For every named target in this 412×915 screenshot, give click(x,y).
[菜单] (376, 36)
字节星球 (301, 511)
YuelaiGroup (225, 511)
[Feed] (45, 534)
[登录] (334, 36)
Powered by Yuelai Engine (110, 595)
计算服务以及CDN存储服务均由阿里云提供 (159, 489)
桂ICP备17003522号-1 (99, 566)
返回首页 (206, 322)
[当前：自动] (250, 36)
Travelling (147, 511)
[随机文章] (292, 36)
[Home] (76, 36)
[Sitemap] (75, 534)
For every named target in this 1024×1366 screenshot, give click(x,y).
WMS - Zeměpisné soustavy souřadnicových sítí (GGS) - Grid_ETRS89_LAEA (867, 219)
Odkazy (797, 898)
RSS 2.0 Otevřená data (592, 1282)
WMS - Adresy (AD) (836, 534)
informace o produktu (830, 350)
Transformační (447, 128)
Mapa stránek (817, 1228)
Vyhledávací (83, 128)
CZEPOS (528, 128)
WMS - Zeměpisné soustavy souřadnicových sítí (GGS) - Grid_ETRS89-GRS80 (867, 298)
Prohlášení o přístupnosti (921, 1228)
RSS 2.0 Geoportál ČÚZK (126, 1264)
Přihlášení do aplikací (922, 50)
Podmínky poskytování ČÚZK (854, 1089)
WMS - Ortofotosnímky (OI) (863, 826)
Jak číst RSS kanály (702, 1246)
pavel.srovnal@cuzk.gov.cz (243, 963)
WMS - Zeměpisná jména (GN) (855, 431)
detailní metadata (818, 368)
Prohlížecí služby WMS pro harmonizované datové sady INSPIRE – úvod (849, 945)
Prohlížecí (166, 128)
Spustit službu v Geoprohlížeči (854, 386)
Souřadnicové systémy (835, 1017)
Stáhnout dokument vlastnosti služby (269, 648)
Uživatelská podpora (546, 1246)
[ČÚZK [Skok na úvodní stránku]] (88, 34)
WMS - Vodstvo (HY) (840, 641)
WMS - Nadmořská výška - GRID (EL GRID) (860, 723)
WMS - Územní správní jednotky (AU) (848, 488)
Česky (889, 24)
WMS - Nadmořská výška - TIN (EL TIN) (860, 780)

====

What you will do
Copy range, inclusive: the line holding "For every named target in this 1024×1366" to the line holding "WMS - Vodstvo (HY) (840, 641)". Reproduce exactly those lines of the records above and no others.

Problem solution
For every named target in this 1024×1366 screenshot, give click(x,y).
WMS - Zeměpisné soustavy souřadnicových sítí (GGS) - Grid_ETRS89_LAEA (867, 219)
Odkazy (797, 898)
RSS 2.0 Otevřená data (592, 1282)
WMS - Adresy (AD) (836, 534)
informace o produktu (830, 350)
Transformační (447, 128)
Mapa stránek (817, 1228)
Vyhledávací (83, 128)
CZEPOS (528, 128)
WMS - Zeměpisné soustavy souřadnicových sítí (GGS) - Grid_ETRS89-GRS80 (867, 298)
Prohlášení o přístupnosti (921, 1228)
RSS 2.0 Geoportál ČÚZK (126, 1264)
Přihlášení do aplikací (922, 50)
Podmínky poskytování ČÚZK (854, 1089)
WMS - Ortofotosnímky (OI) (863, 826)
Jak číst RSS kanály (702, 1246)
pavel.srovnal@cuzk.gov.cz (243, 963)
WMS - Zeměpisná jména (GN) (855, 431)
detailní metadata (818, 368)
Prohlížecí služby WMS pro harmonizované datové sady INSPIRE – úvod (849, 945)
Prohlížecí (166, 128)
Spustit službu v Geoprohlížeči (854, 386)
Souřadnicové systémy (835, 1017)
Stáhnout dokument vlastnosti služby (269, 648)
Uživatelská podpora (546, 1246)
[ČÚZK [Skok na úvodní stránku]] (88, 34)
WMS - Vodstvo (HY) (840, 641)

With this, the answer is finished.